O Passeio Público está parecendo o Rio Amazonas

Na minha juventude eu gostei de uma dona chamada Senta Berger. Amor platônico. Ela foi uma atriz de olhos verdes, lábios carnudos e o resto de fechar o comércio. A dona ainda hoje ainda é uma senhora com traços de beleza que o tempo não apagou totalmente. Ela foi apenas uma de uma série de amores platônicos por atrizes lindas. A maior parte europeia, muitas italianas. Mas Senta, hoje com 72 anos, é austríaca de Viena. O curioso é que todos estes anos eu conheci algumas mulheres parecidas com ela. Como Mercedes Schnneider. Ela é uma garota bonita, mas um pouco avoada. Parece estar sempre com a cabeça no mundo da lua.

Como eu não estou preocupado com os pensamentos dela, este detalhe não compromete a nossa amizade, embora crie algumas situações curiosas, como dia destes, quando eu estava conversando com Juvenal Santana e ela chegou, ficou quieta, pegando o bonde andando, como se diz na gíria e prestando atenção na conversa. Juvenal estava bravo por causa do Passeio Público. Ele disse: “Aquilo lá está parecendo o Rio Amazonas”. Esta observação deixou Mercedes impressionada e curiosa. Juvenal continuou falando e ela querendo saber o que o Passeio Público tinha a ver com o grande rio da região norte de nosso continente.

Juvenal disse que de dia, principalmente de manhã, o Passeio Público é um parque normal, tranquilo. “Tanto que aos sábados tem aquela maravilhosa feira de produtos orgânicos, que eu sempre frequento não apenas para comprar, mas também para encontrar amigos”, disse ele.

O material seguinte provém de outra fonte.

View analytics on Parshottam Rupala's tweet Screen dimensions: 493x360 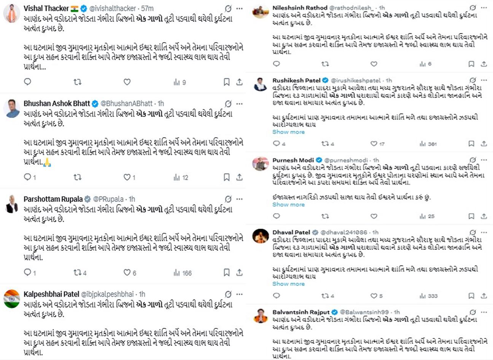[x=177, y=273]
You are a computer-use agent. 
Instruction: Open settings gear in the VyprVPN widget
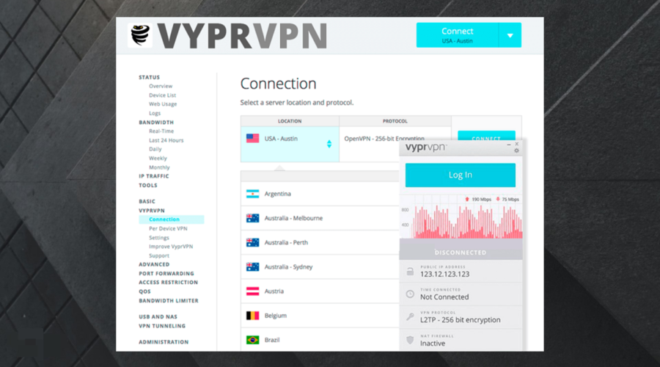(516, 151)
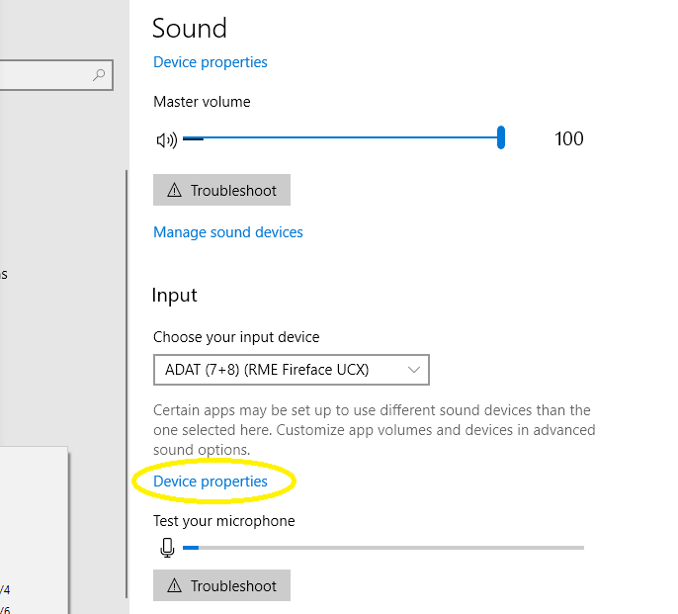The height and width of the screenshot is (614, 678).
Task: Click the Master volume slider handle
Action: 501,138
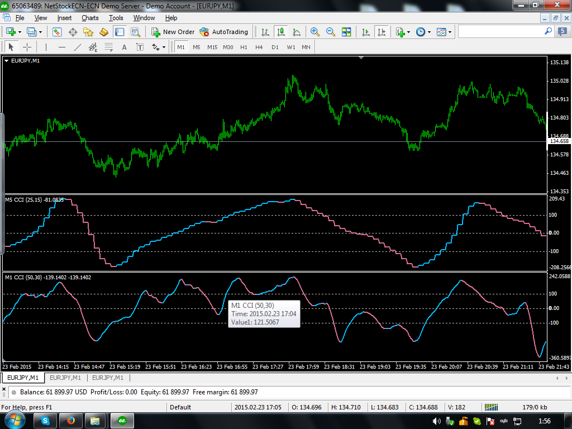Click the Zoom In magnifier icon

point(315,32)
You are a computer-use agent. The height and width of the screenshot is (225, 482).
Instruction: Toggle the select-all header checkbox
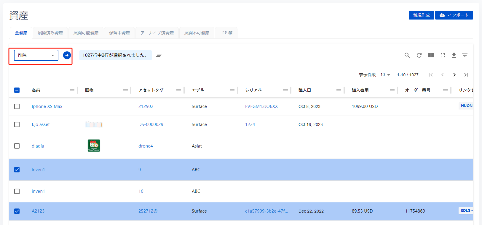click(17, 90)
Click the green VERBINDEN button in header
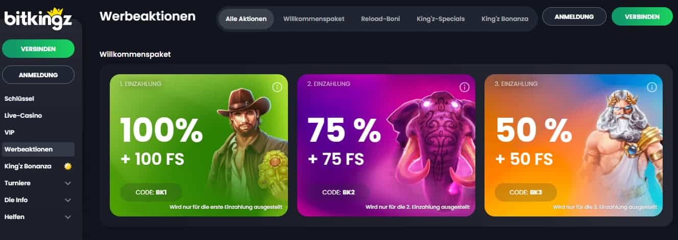 click(x=642, y=16)

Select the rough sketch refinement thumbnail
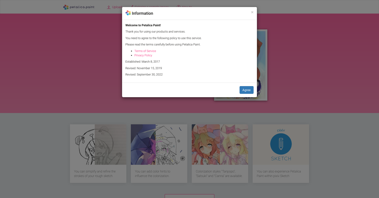pos(98,145)
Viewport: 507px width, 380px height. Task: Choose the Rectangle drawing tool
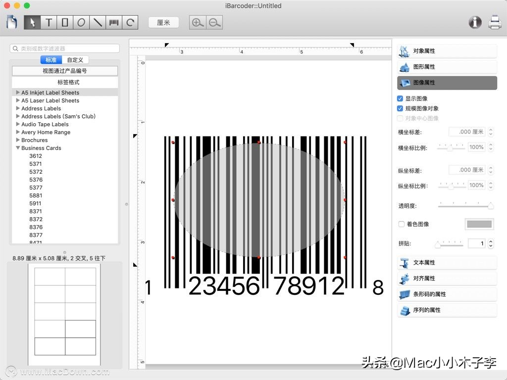[x=66, y=22]

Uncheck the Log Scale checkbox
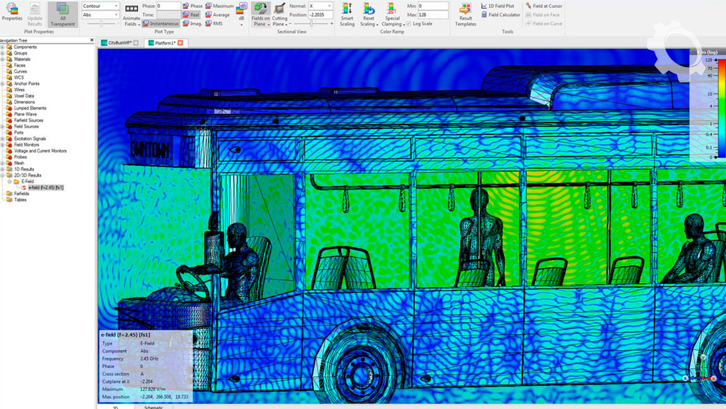(409, 24)
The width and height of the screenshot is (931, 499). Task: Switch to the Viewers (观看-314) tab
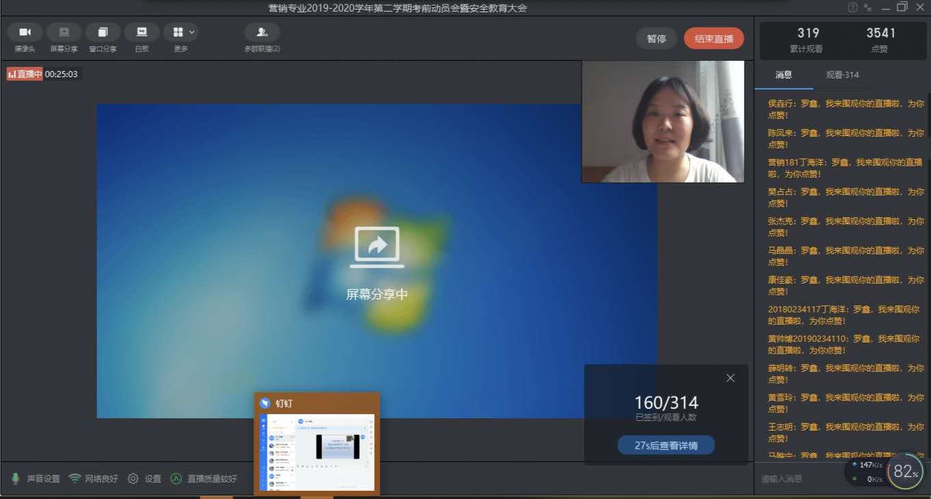(842, 75)
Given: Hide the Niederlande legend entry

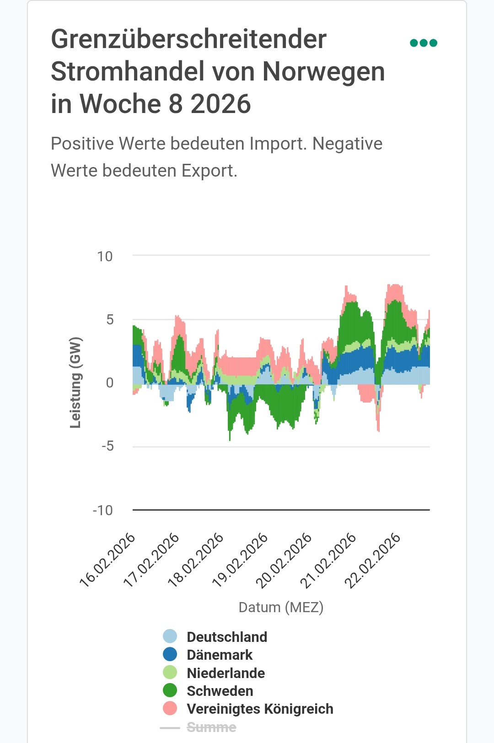Looking at the screenshot, I should [226, 673].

Mercedes observando com aquela seriedade quase ingênua e com aqueles olhos de Senta Berger que faziam Juvenal até se esquecer do que estava falando e reduziam a sua fúria a uma indignação controlada. Juvenal Santana lembrou de uma reportagem sobre o problema feita por Eduardo Santana, com o qual não tem nenhum parentesco. Por estar na presença de Mercedes ele não mencionava claramente a razão de sua revolta, tornando a conversa ainda mais misteriosa para a recém-chegada.

Bastaram alguns minutos da presença de Mercedes Schnneider para Juvenal Santana perder totalmente o ímpeto raivoso. O problema que o indignara a tal ponto de falar soltando salivas para todos os lados era agora um assunto morto. Ele olhou Mercedes Schnneider e com toda sinceridade que o caracteriza ele disse: “Você é uma mulher muito bonita, minha filha”. Ele suspirou resignado, talvez com saudade de seus vinte anos. E foi embora triste. Mercedes olhou para mim e disse que achou Juvenal um velho simpático. Ela perguntou: “Ele estava nervoso, não estava?” Eu disse que estava. Mas disse que tudo já tinha passado. Ela quis saber o motivo e eu disse que eram os problemas do Passeio Público. “Ele está com o mesmo problema do Rio Amazonas, não é mesmo?”, indagou.

Eu disse que sim, mas desconfiei que ela não entendeu bem a coisa. Mercedes ficou olhando o Passeio Público tentando entender quais problemas aquela pequena área verde poderia ter em comum com aquela enorme área verde ao norte do país. Ela perguntou: “Estão devastando o Passeio Público?”. Eu disse que não sabia nada disso e apressei a dizer que também não havia enchente por ali. Mercedes não desistia: “Então são os mosquitos?”. Eu percebi que ela estava muito interessada em descobrir o que havia de comum entre as duas áreas verdes tão diferentes entre si.

Fui direto: “Sabe Mercedes, o que o Juvenal quis dizer que é tem tanta piranha no Passeio Público que ele está parecendo o Rio Amazonas”. Mercedes se assustou: “Que perigo! Se uma criança cair ali pode ser devorada!”. Este o problema dela. Linda de morrer e lerda de matar. Era melhor esclarecer: “Mercedes, piranha é sinônimo de prostituta”. Ela fez um “oh!!!” gracioso. Só estragou quando concluiu: “Engraçado, eu não sabia que havia tantas prostitutas no Rio Amazonas!”.